Le nationalisme français de Louis Schmidt


«C’est le 19 juin 1880, jour anniversaire de la bataille de la Grenouillère, que je laissais mon cher pays de la Rivière-Rouge pour m’enfoncer dans l’Ouest. Je ne m’arrêterai pas à décrire mon voyage qui se fit avec les moyens de locomotion 31 dont on se servait encore dans ce temps-là. Le 3 août, j’arrivais au Lac des Canards,32 où je trouvai mon vieil ami, le joyeux Père André. Celui-ci ne me conseilla pas de m’établir là. Il m’indiqua la traverse à Gariépy, sur la branche sud de la Saskatchewan, et c’est là en effet que j’allai prendre une terre. C’est aujourd’hui l’extrémité supérieure de la paroisse de Saint-Louis.»33

À la traverse à Gariépy, Schmidt se livre à l’agriculture. Il fait du jardinage et de l’élevage et récolte même du foin des marais pour vendre à la Police Montée. En janvier 1884, il déménage à Prince Albert où il commence à travailler dans un bureau d’avocat. «Quelques mois plus tard, en conciliabule secret, les Métis prennent la résolution d’inviter Louis Riel à prendre la tête de leur mouvement. Louis Schmidt entend se joindre, à titre privé, à la délégation officielle de Métis porteuse de l’invitation. Sur les (sic) entrefaites, il apprend sa nomination au poste d’adjoint au Bureau des Terres du Dominion, à Prince Albert. Plus question de partir. Il prend plutôt la plume et expose dans plusieurs lettres au journal Le Manitoba les doléances de la population du district de Lorne.»34

Durant la rébellion de 1885, il demeure neutre, restant à Prince Albert où il s’occupe des affaires du Bureau des Terres.
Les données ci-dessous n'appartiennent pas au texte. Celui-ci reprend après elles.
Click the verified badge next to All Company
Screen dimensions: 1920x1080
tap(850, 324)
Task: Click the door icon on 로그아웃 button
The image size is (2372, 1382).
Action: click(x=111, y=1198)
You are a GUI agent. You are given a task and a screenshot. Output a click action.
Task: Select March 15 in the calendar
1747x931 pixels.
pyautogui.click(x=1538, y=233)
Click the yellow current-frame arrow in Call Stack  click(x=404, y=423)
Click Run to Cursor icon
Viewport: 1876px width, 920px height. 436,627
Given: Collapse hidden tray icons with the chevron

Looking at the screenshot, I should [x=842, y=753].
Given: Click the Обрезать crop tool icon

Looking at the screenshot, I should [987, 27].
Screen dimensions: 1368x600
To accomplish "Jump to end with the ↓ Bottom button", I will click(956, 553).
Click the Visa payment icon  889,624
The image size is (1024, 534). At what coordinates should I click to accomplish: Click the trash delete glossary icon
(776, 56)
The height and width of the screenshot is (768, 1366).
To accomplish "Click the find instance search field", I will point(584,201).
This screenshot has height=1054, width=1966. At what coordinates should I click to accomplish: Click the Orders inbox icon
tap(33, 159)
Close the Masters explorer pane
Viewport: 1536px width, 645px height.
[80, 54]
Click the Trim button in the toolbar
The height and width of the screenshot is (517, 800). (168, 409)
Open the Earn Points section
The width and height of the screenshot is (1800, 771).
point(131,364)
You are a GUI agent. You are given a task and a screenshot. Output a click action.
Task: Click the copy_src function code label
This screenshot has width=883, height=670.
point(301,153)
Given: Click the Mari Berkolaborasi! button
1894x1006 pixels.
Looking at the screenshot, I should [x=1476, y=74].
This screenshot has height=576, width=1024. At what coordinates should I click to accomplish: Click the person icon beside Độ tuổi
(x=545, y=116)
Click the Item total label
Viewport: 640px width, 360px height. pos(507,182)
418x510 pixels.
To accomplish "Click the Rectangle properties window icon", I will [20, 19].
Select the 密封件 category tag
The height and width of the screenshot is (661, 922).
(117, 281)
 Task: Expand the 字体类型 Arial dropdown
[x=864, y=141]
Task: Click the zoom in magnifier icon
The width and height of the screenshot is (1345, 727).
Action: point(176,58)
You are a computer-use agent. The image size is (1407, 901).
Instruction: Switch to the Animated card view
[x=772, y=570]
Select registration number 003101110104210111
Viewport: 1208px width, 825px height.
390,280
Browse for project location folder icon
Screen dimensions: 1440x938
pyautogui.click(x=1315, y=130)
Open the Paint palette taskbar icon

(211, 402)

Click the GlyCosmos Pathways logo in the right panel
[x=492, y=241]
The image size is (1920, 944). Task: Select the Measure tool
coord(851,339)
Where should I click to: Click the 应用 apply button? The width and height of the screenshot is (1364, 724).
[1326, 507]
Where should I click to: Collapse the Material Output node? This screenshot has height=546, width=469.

Louis Schmidt revient sur sa ferme à Saint-Louis en 1897. Là, il commence à travailler pour la reconnaissance des droits des francophones. Il participe à la fondation du premier journal français en Saskatchewan, Le Patriote de l’Ouest . En février 1912, il se rend à Duck Lake pour participer à la première rencontre provinciale de la Société du Bon Parler, qui mènera à la création de l’Association catholique franco-canadienne de la Saskatchewan.

Il est un des orateurs à ce congrès de Duck Lake. Mais sa façon de voir les choses n’est pas la même que celle du clergé catholique. «Il n’avait rien perdu de sa fougue malgré les années et, peut-être dans l’émotion du moment, il proposa à l’assemblée le modèle des Irlandais qui, eux, avaient recours à l’agitation politique et aux armes pour protéger leurs droits. Ces propos eurent sans nul doute pour effet de surprendre Mgr Olivier-Elzéar Mathieu et les autres dignitaires présents, habitués à des discours plus mesurés.»35

Dans son élan, Louis Schmidt fait penser à Raymond Denis qui, en 1929, aurait voulu monter la garde autour des écoles pour empêcher le gouvernement Anderson de supprimer le français dans les écoles et d’obliger les religieuses à mettre de côté leurs habits religieux. Hélas, la révolution et la prise d’armes ne font pas partie de la tradition des Franco-Canadiens de la Saskatchewan, et le vieux confrère de Louis Riel doit se contenter de voir s’échapper progressivement les droits des francophones de la province.

Louis Schmidt meurt le 6 novembre 1935, à l’âge de 91 ans.